BARCELONA -- Many people with hepatitis C (HCV) might be able to make an end run around the high prices for the new direct-acting medications by turning to low-cost generics, a physician said here.
An interim analysis from a cohort of patients using generics shows efficacy and safety similar to brand-name products, according to James Freeman, MBBS, of GP2U Telehealth in Hobart, Australia.
"Generic cure for HCV is available now for less than $1,000 and works as expected," Freeman told reporters at the International Liver Congress.
That's markedly lower than it costs to cure chronic HCV in countries like the U.S., where the sticker price is famously about $84,000 for a 3-month course of a key medication.
The catch is that patients have to import the generics from countries that don't recognize the pharmaceutical patents -- such as India, which has a well-established generic drug industry -- and they might not know exactly what they're getting.
The goal of the study was to see if the generics were chemically the same and if they worked as well as the brand-name products, Freeman said.
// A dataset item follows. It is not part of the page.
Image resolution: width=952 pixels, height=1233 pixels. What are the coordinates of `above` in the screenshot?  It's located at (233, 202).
Freeman's late-breaker presentation here came as Spanish activists demonstrated outside the convention center, urging their government to control the price of HCV medications.
The study is "timely," commented Laurent Castera, MD, PhD, of Hôpital Beaujon in the Paris suburb of Clichy and secretary-general of the European Association of the Study of the Liver (EASL), which organizes the meeting.
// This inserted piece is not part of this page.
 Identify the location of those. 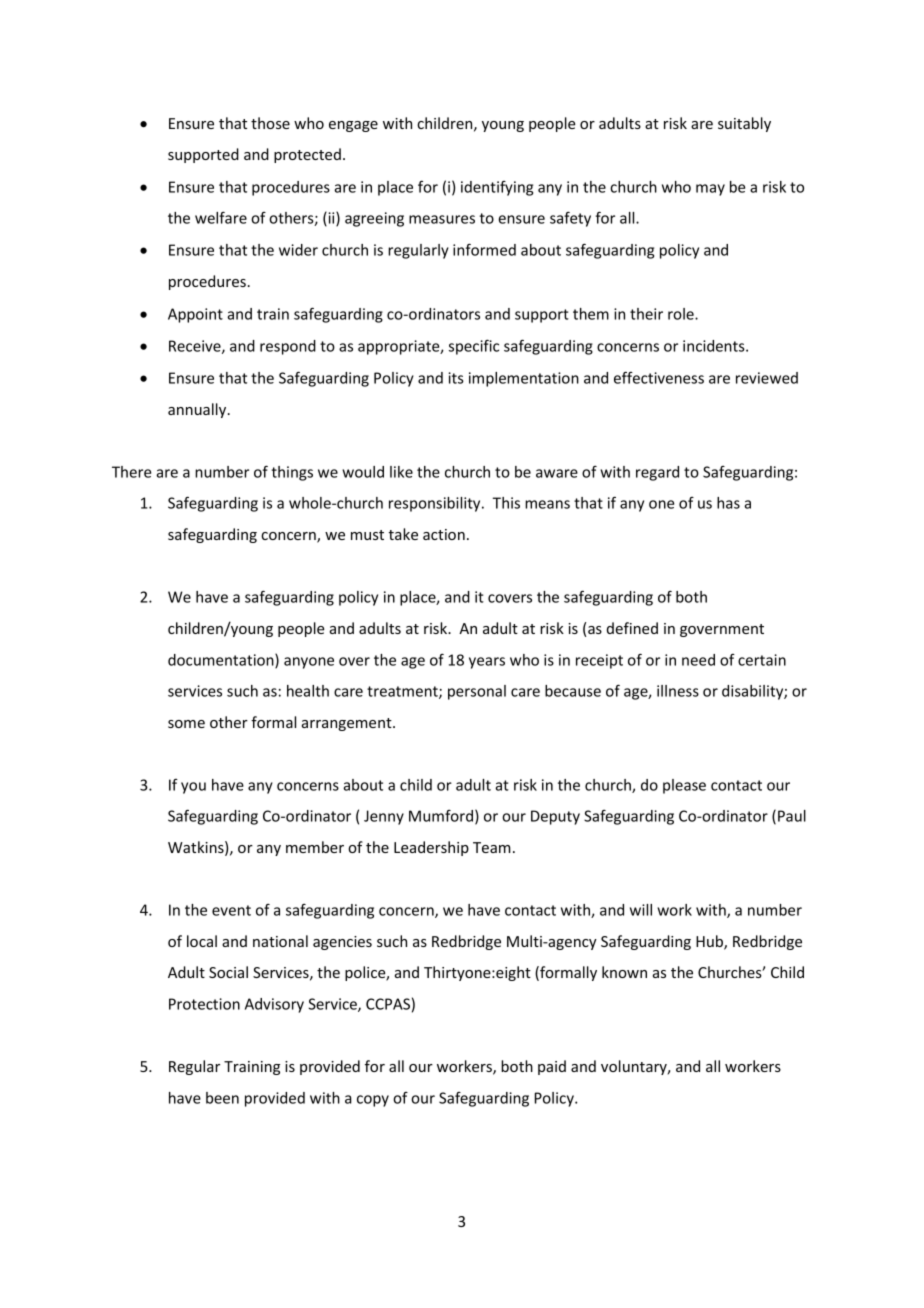
(270, 123).
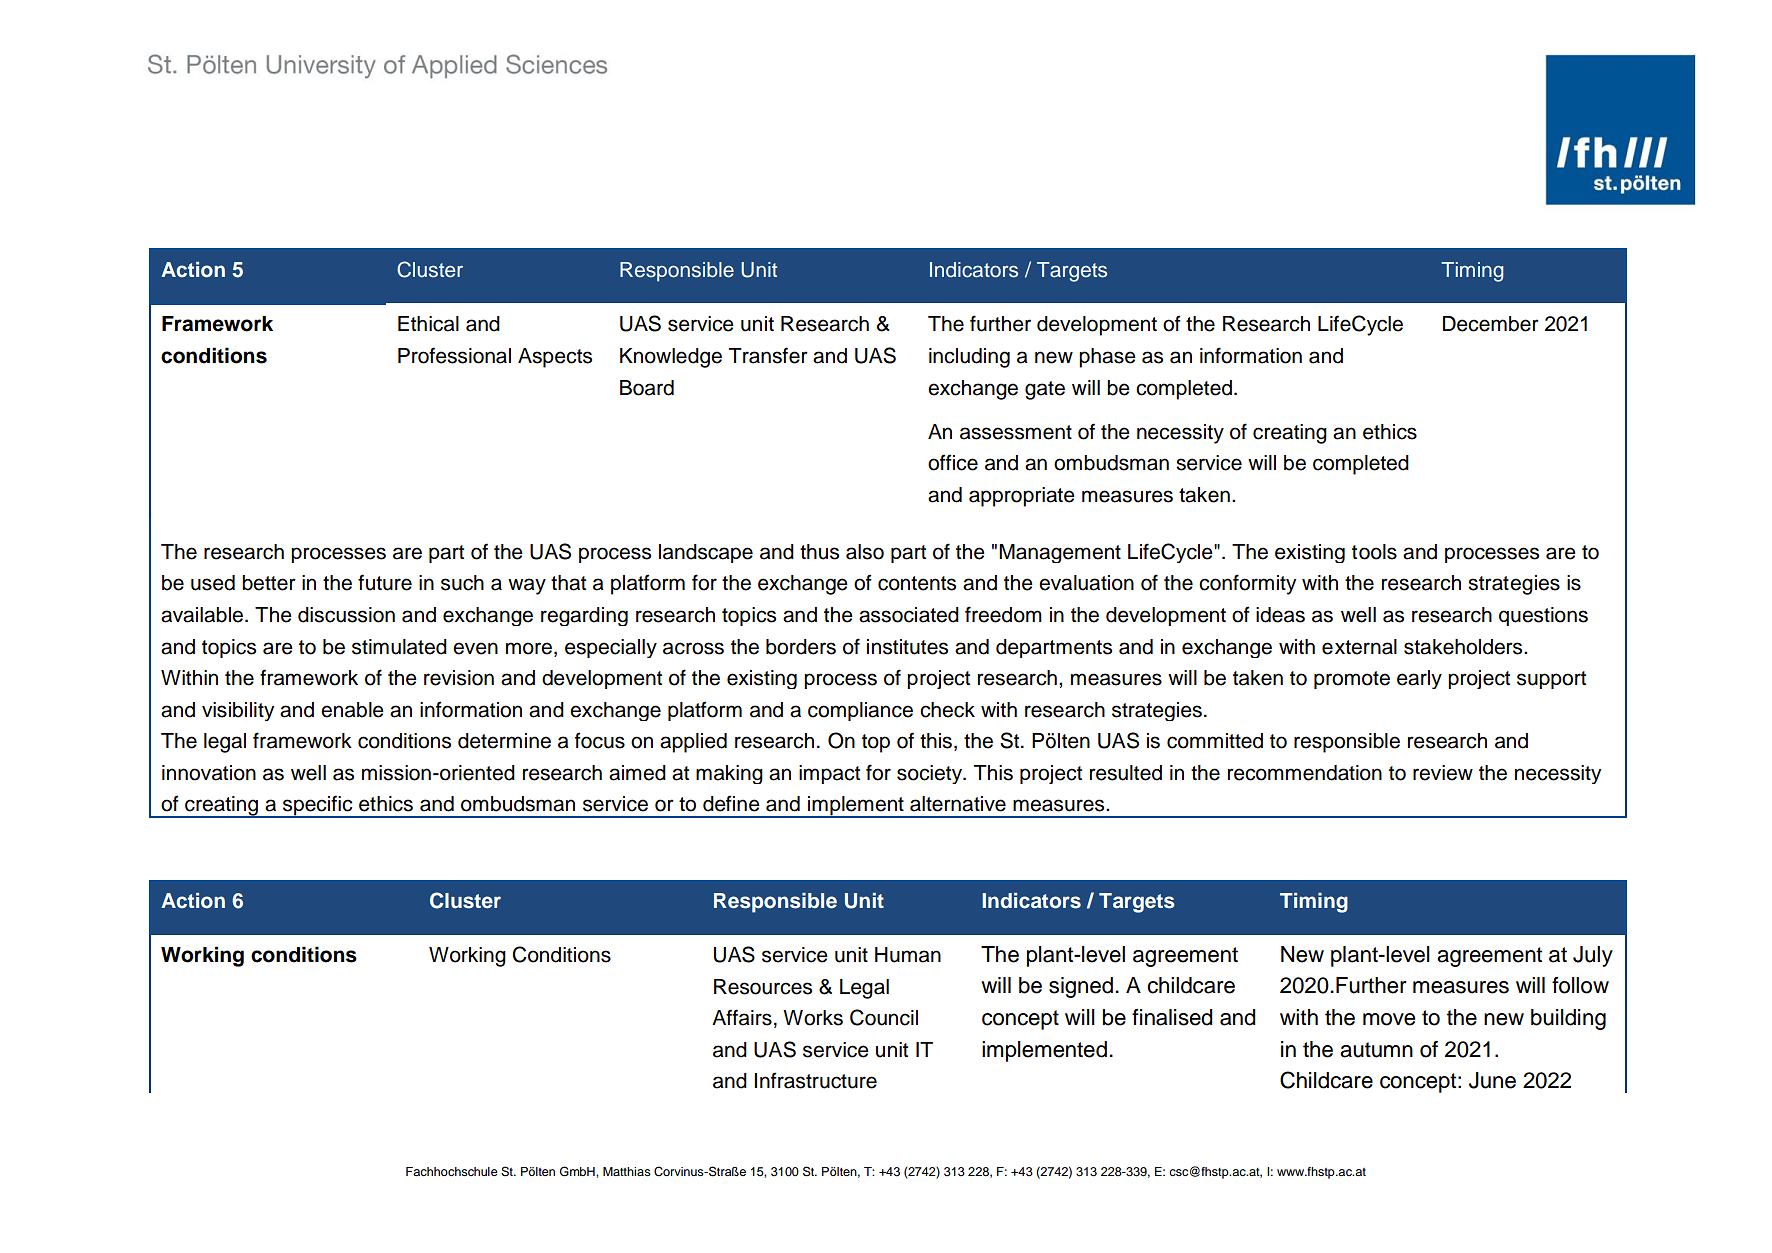  What do you see at coordinates (627, 1171) in the image?
I see `Matthias` at bounding box center [627, 1171].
Cost remains an important barrier to access to what can be life-saving drugs, he told MedPage Today, and prices will eventually have to come down. Generic drugs might be part of the solution, but it hasn't been clear how good they are, compared with the brand-name products.
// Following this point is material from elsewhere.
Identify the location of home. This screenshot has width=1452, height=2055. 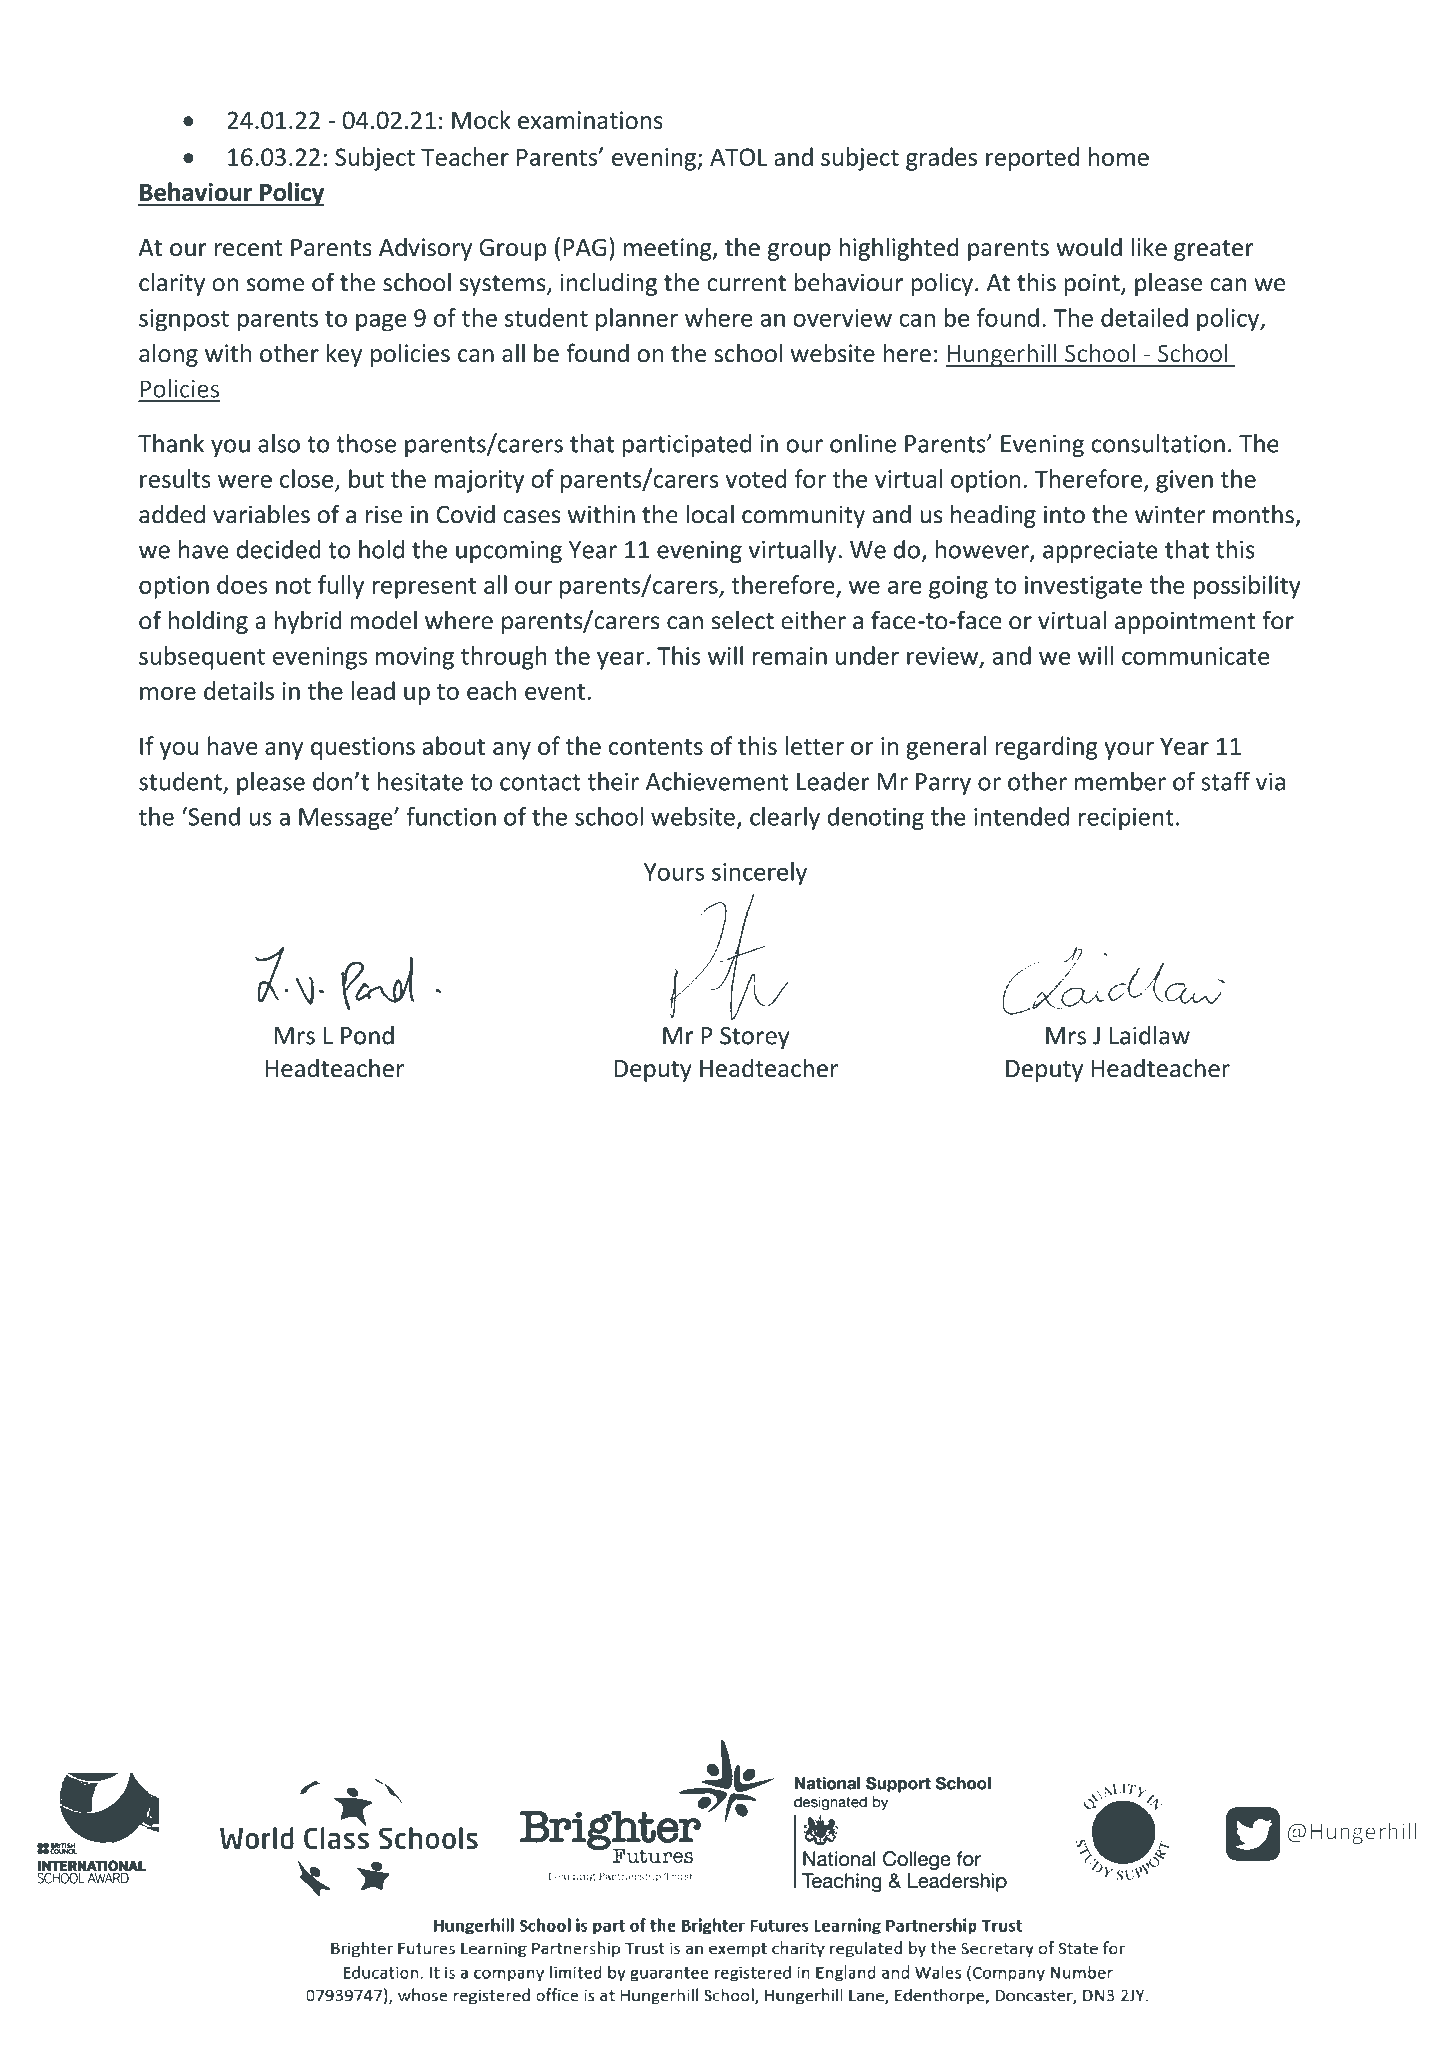
(1119, 156).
"Generics have been around in several countries," he said, "but we don't have very much data so far."
Freeman said the study "started by accident" when a patient asked him about generics, specifically generic versions of sofosbuvir, ledipasvir, and daclatasvir are being produced for about 1% of their current U.S. retail price.
He said he also learned that many countries, including Australia, allow individual patients to import medications for personal use.
He told MedPage Today that before he was comfortable with prescribing generics, he had to satisfy himself that chemically they were the same as the brand-name products. Testing with high performance liquid chromatography, nuclear MR, and mass spectrometry showed that they were.
But even after that, it remained unclear if they were as safe and effective, he added.
His group enrolled patients on an intent-to-treat basis through an Australian website, fixhepc.com, which helps people import medications, and followed them through the course of their therapy.
Some 448 patients have been enrolled from around the world in the so-called REDEMPTION-1 study, and Freeman presented interim data on outcomes for patients treated with two of the available combinations -- sofosbuvir/ledipasvir and sofosbuvir/daclatasvir and with two of the six HCV genotypes.
Four weeks after the end of treatment, 95% of those with genotype 1 HCV and 90% of those with genotype 3 had undetectable virus. An HCV cure is conventionally defined as no detectable virus 12 weeks after the end of treatment (SVR12) so Freeman's data represent an earlier time point, and the rates can be expected to drop slightly.
He said at the end of his platform presentation that, indeed, most of the patients have now reached an SVR12.
But for comparison, Freeman presented data showing that published SVR12 rates for the branded versions of the two combinations in those genotypes are similar to those he has seen so far -- 96% and 90%, respectively.
There were "no new or unknown side effects," Freeman said. Three patients with compensated cirrhosis decompensated, but were able to continue treatment, and four patients died of hepatocellular carcinoma, including one who died before starting therapy and two who withdrew early.
Exactly how many patients can use such an approach is unclear, since it depends on the legality of importing medications for personal use. In some countries, Freeman said, it's explicitly permitted, in others it's banned, and in many the law is vague.
Freeman disclosed no relevant relationships with industry.
Castera disclosed no relevant relationships with industry.